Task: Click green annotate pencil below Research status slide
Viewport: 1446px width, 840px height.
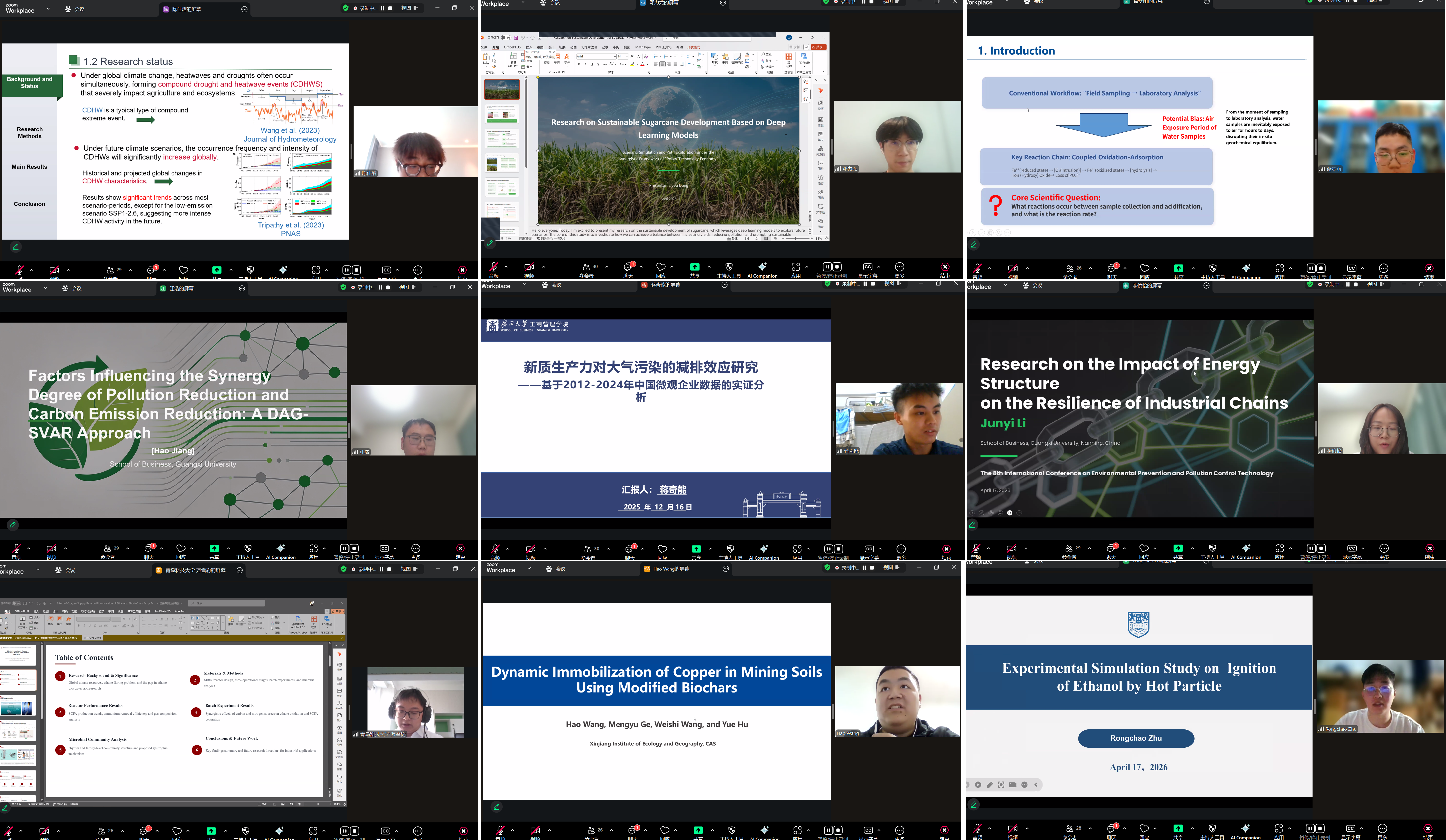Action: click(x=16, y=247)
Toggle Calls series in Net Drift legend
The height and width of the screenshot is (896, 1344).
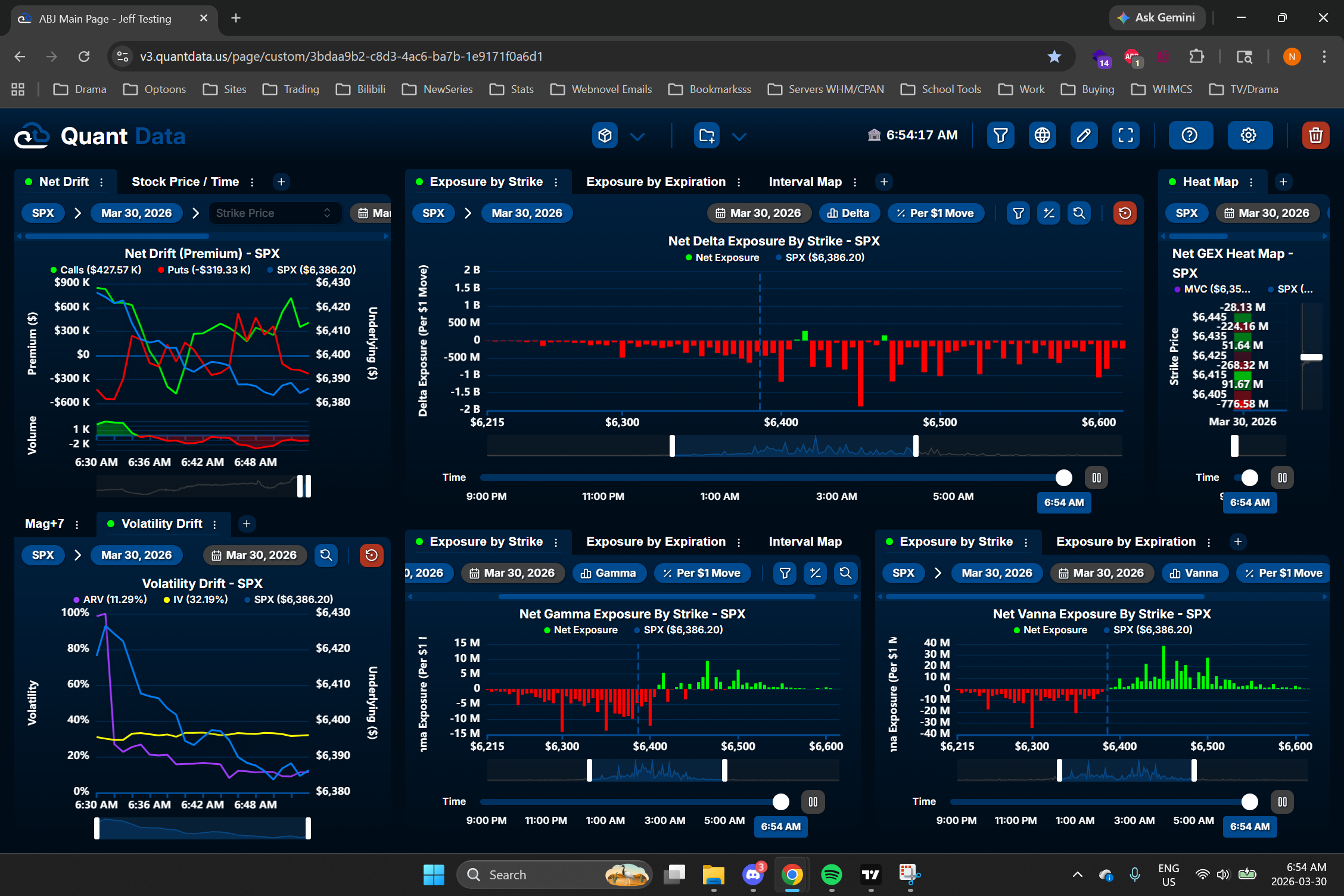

Exercise requirements:
Everything in the records above except the pictures is to be reproduced word for word.

Answer to the problem:
Task: Click green annotate pencil below Research status slide
Viewport: 1446px width, 840px height.
Action: click(x=16, y=247)
Toggle Calls series in Net Drift legend
The height and width of the screenshot is (896, 1344).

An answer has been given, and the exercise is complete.